Loans are often categorised as falling into one of two types – secured loans or unsecured loans.
These products may make funds available to you without you needing to guarantee it by legally securing it to one of your assets – most commonly your home.
Although this may sound attractive, there are a few things that may be worth keeping in mind (though remember, these typically apply but things may differ on a case-by-case basis):
- with unsecured lending lower amounts may be advanced than with secured loans, as the providers typically regard unsecured loans as being of higher risk than those that are secured;
- you may need to be of an exceptionally solid financial standing (e.g. exemplary credit history references) before a provider will consider you as being eligible;
- you may find that this form of borrowing may typically attract a higher APR (the rate that dictates the total cost of the credit to you) than borrowing that is secured;
- some providers may only offer unsecured loans over shorter periods.
Note that if you are unable to pay back a loan of this type, although it is not secured against one of your assets, the provider may have alternative legal methods to seek full recovery of the funds from you.
As part of the loan application, you will sign a legally binding document, which gives the provider the right to seize the asset you have used as security (typically your home – hence why this type of borrowing may often be called a homeowner loan) and force the sale as a way of recovering their monies plus charges.
Do note that other assets may be used in order to secure this sort of borrowing, such as cars, antiques, savings accounts etc.
The key advantage to secured loans is that it reduces the risk to the provider and confirms your confidence in your ability to successfully pay back the funds in line with the agreement.
It is a perfectly routine and normal form of borrowing that is, for example, classically associated with purchasing a house. Some people believe that by offering their home as collateral they will be unable to move home until they are able to repay the amount borrowed, but this is not the case.

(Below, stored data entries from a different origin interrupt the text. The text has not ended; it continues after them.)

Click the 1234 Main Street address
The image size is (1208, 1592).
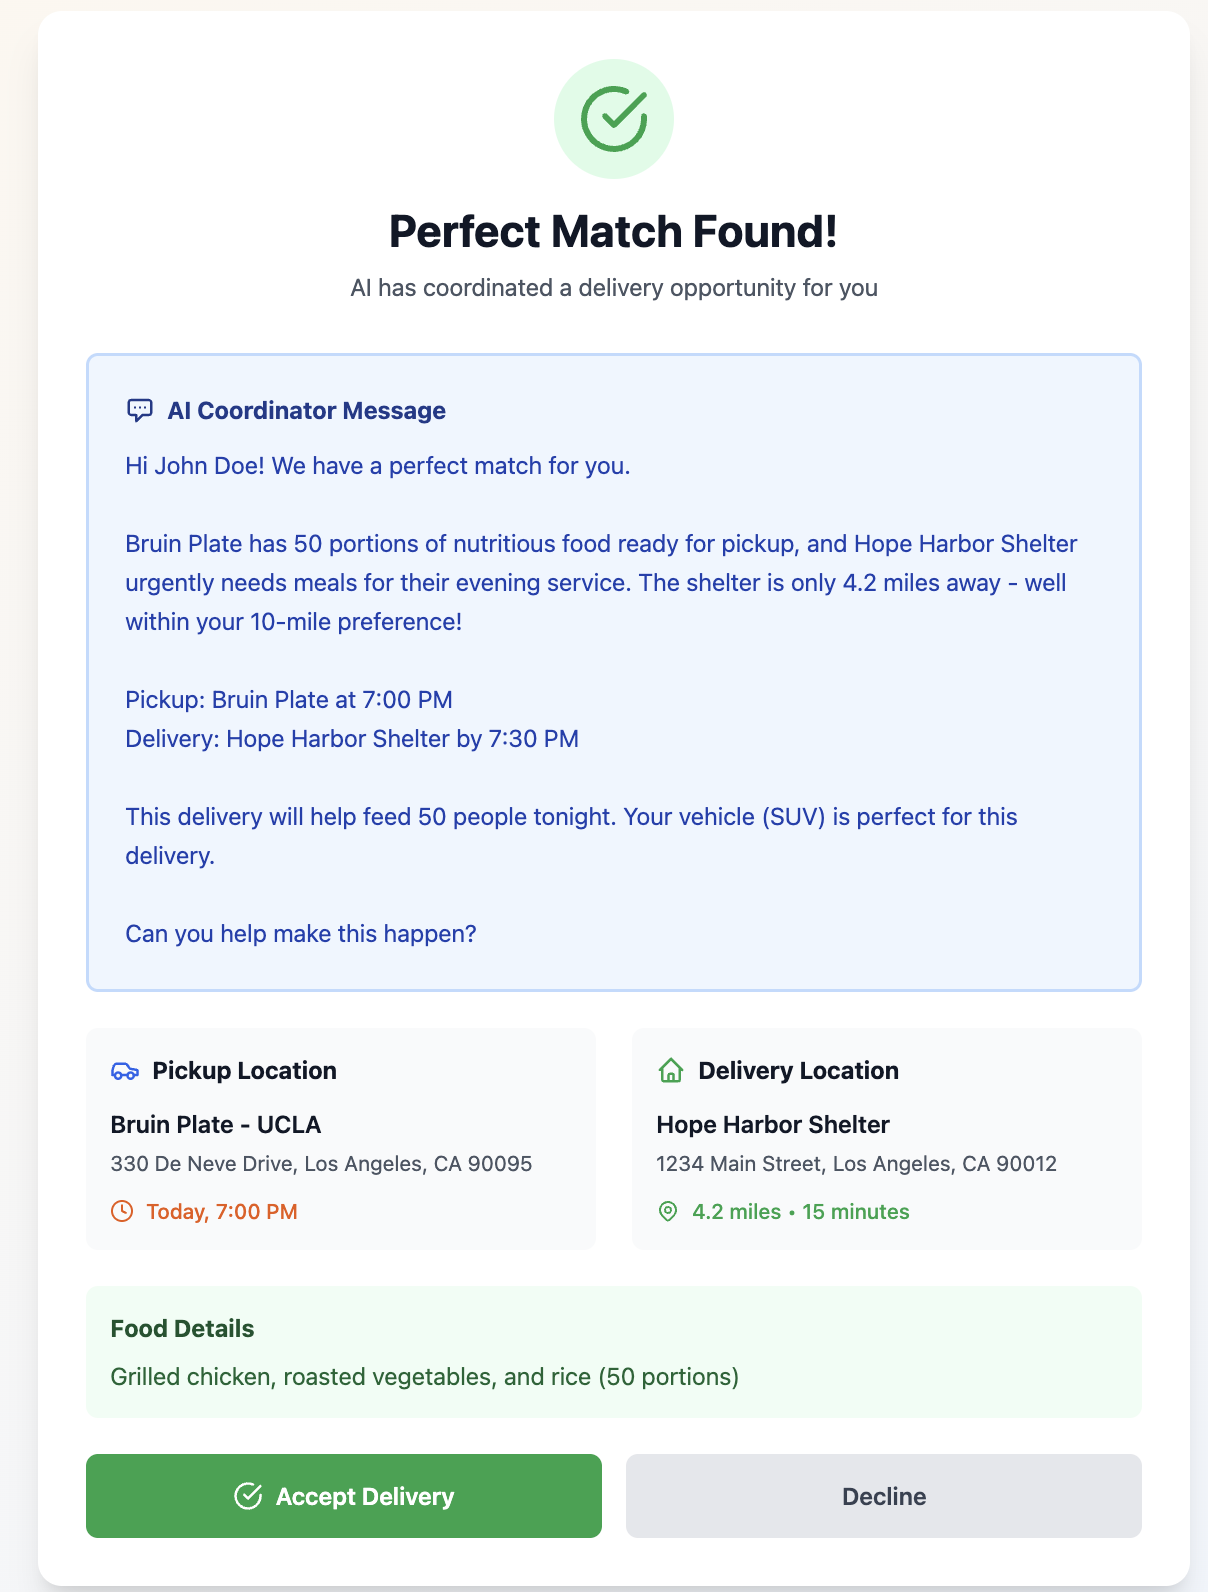pyautogui.click(x=856, y=1164)
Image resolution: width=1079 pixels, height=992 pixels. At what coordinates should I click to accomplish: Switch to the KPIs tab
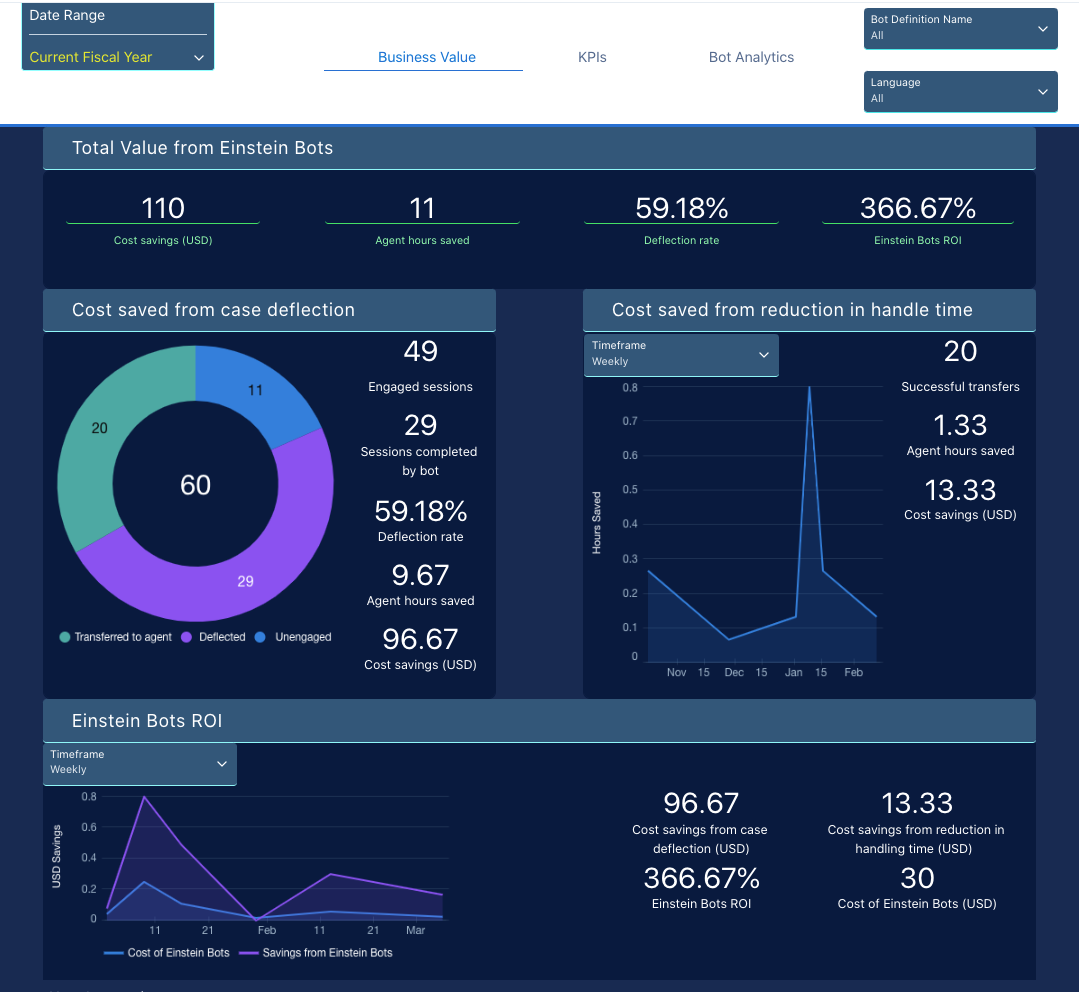tap(592, 57)
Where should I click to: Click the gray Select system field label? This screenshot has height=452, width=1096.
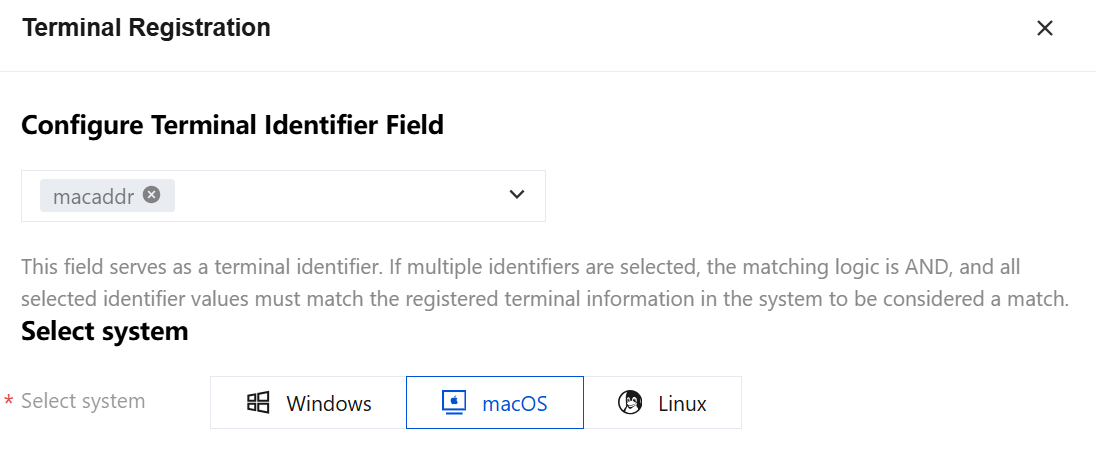[x=83, y=401]
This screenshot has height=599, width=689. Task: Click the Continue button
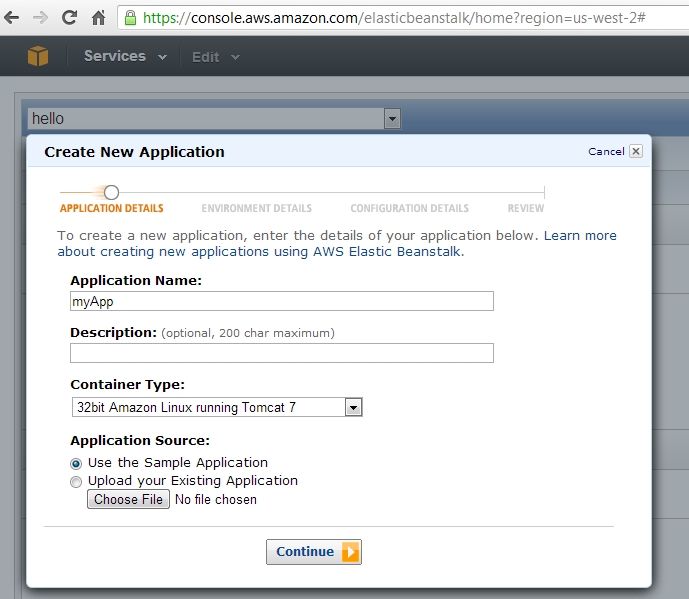tap(314, 552)
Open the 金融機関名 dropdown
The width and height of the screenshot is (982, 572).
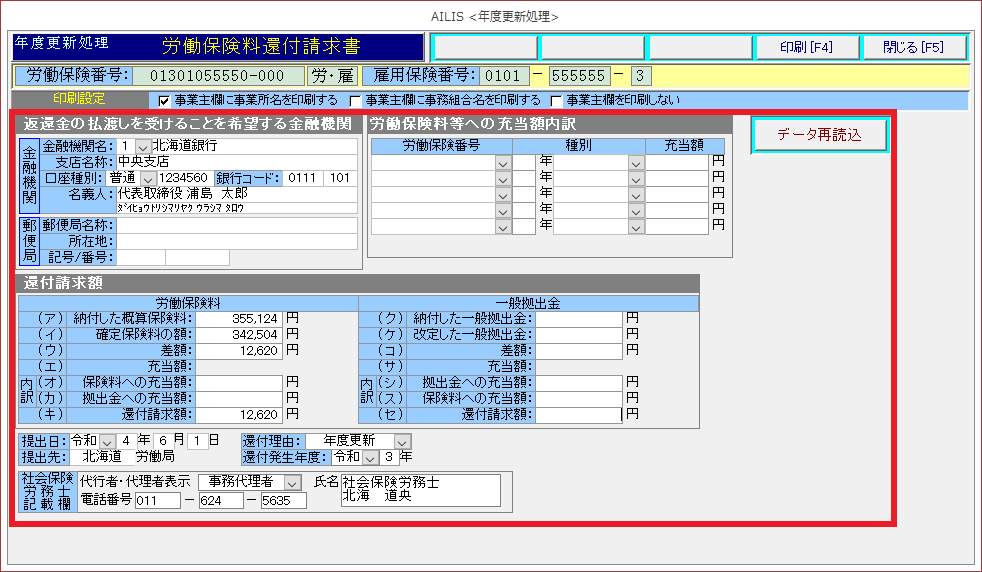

Other people may worry that the lender can lay claim to the home at any time. Again, this is not the case. As long as you keep up your repayments, your home will not be at risk. This may come as a relief to homeowners who have not wanted to take secured loans in the past in order to protect their property.
The main advantages of secured loans are:
- due to reduced risk perceptions, you may benefit from lower interest rates and the availability of larger sums of money than compare with unsecured lending;
- you may be more likely to obtain a positive outcome to your application;
- you may be successful in your application, even if you have some forms of problem on your credit history records.
Of course, ultimately only you can decide which type of borrowing is likely to the most suitable for your particular situation.
As a point of market reality though, it may be difficult to obtain an unsecured loan for more significant sums of money. If you need larger sums over longer periods, you may have little practical alternative other than to seek secured loans.